Le dirigeant s'explique mal pourquoi l'OFSAA a créé de toutes pièces «des zones artificielles» pour empêcher certains élèves de prendre part à ses compétitions alors que chaque conseil scolaire est responsable d'identifier ses secteurs de fréquentation. À son avis, elle pénalise les écoles francophones puisqu'ils détiennent un bassin moins important d'élèves que leurs semblables anglophones.

Le cas de Louis-Riel

Les règlements violent plus précisément les droits des élèves du programme sport-études de l'école secondaire Louis-Riel, le seul établissement francophone à offrir une telle formation dans la région.

«C'est toujours la même bataille, lance d'un ton exaspéré Denis Chartrand, président du CEPEO. Certains auront tendance à minimiser le tout et dire qu'il s'agit simplement d'une école secondaire qui veut faire du sport.

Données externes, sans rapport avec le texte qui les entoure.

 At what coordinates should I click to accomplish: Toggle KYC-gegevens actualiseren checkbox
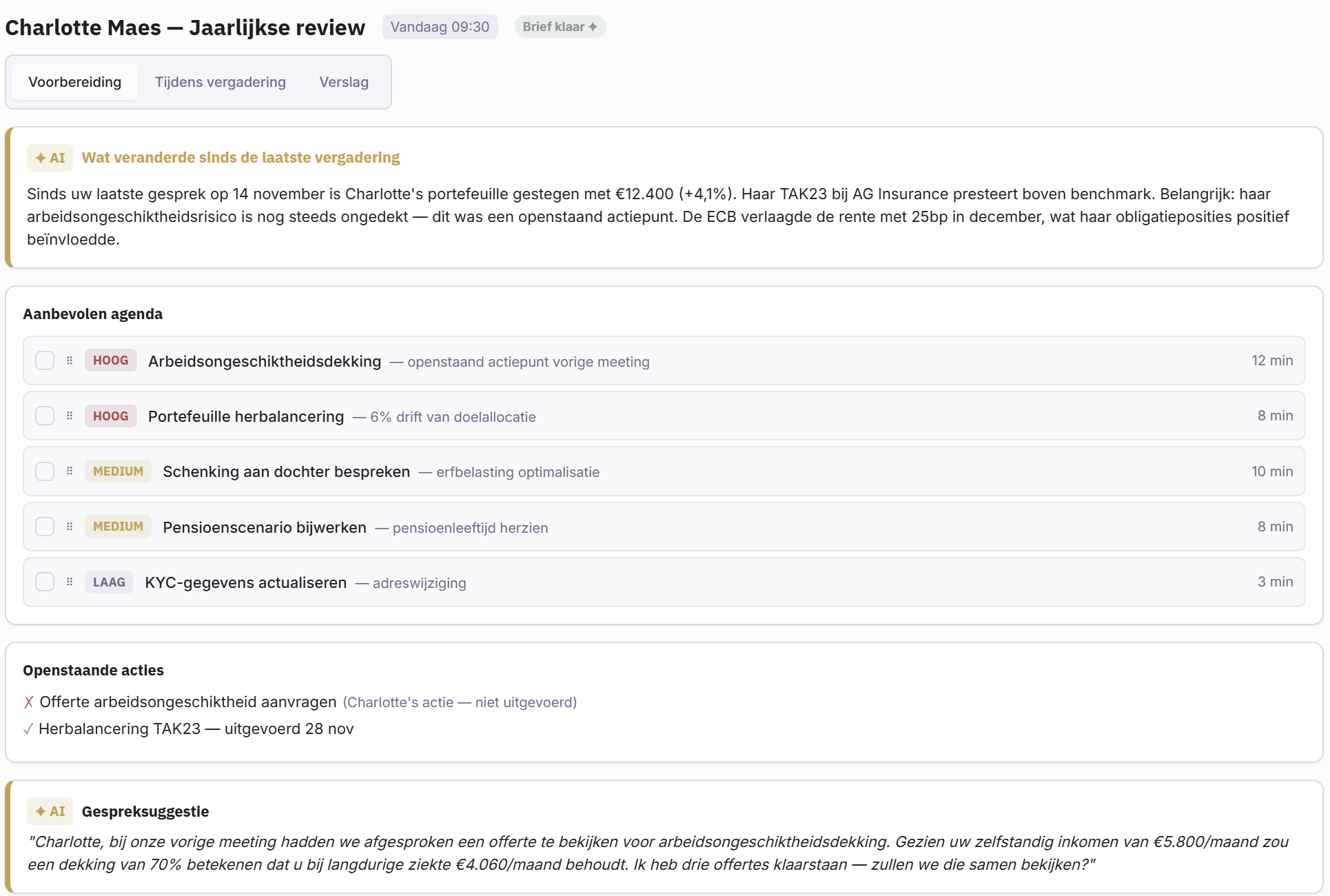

Mais en réalité, c'est le droit constitutionnel des minorités des francophones, leur droit à une éducation en français et leur appartenance à la culture franco-ontarienne qui sont en jeu.»

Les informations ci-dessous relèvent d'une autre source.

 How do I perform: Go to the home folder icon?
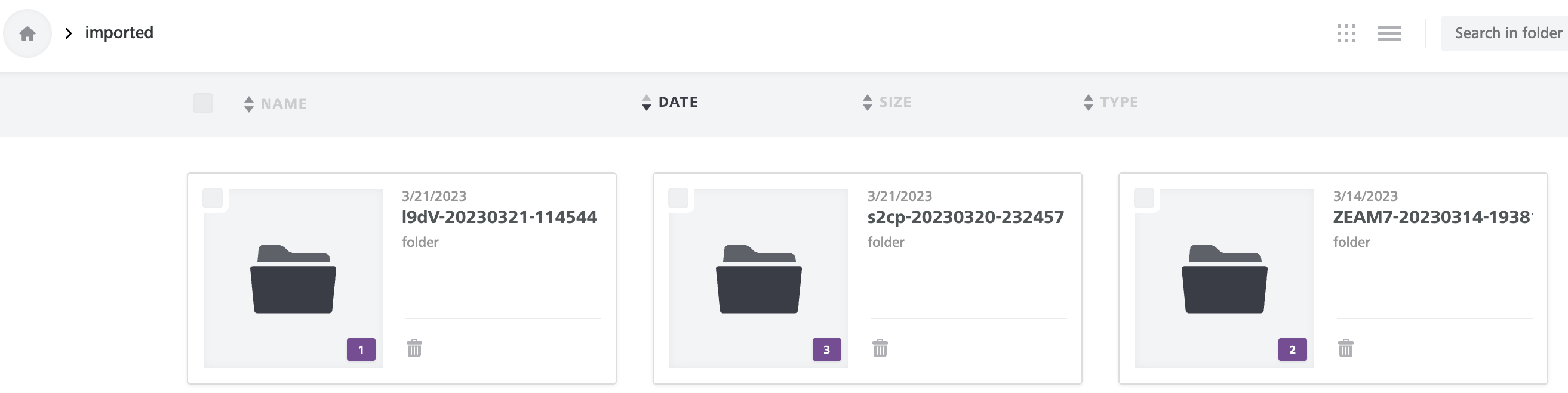[x=27, y=33]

Pourtant, l'école anglophone Ashbury College, située dans le secteur Rockcliffe Park, n'est pas assujettie aux mêmes règles, observe M. Chartrand.

«La différence est que c'est un collège privé, nous dit-on. Il ne gère pas plusieurs écoles et une partie de leur clientèle demeure sur place, donc leur adresse est dans le rayon. Et ceux qui ne demeurent pas à l'école, eux? Il y a toujours des échappatoires.»

L'exode d'élèves francophones de Louis-Riel vers des institutions anglophones a déjà commencé. Des Franco-Ontariens sacrifient ainsi des études en français afin d'atteindre leurs rêves athlétiques.

«C'est certain que nous avons perdu des élèves au profit des systèmes d'éducation de langue anglaise. C'est clair, net et précis. C'est difficile de chiffrer le nombre exact, car le message se passe entre les jeunes sur le terrain. Mais c'est un bruit de fond et c'est dommageable. L'érosion des droits des élèves a un impact sur la viabilité sur le système d'école secondaire de langue française», soutient M. Dufour.

De son côté, le directeur général d'OFSAA, Doug Gellatly, refuse de croire que son organisme s'acharne sur le sort des francophones.

«Non, ce n'est pas discriminatoire à mon avis. Ce règlement est applicable pour toutes les écoles (anglophones et francophones). L'objectif est d'avoir des règles équitables», a-t-il affirmé au Droit.

Les deux parties cherchent toujours à trouver une solution à l'amiable avant de plaider leur cause devant les tribunaux. Des séances de médiation sont prévues le mois prochain.

Pris entre l'arbre et l'écorce, la Procureure générale de l'Ontario et ministre déléguée aux Affaires francophones, Madeleine Meilleur, a préféré ne pas commenter le dossier, considérant qu'il se trouve devant les tribunaux.

M. Chartrand assure que le conseil scolaire est prêt à défendre sa cause jusqu'en Cour suprême au besoin. «Il faut gagner toutes les batailles, parce qu'avec chaque défaite apporte une perte de droits. Il faut se battre tout le temps.»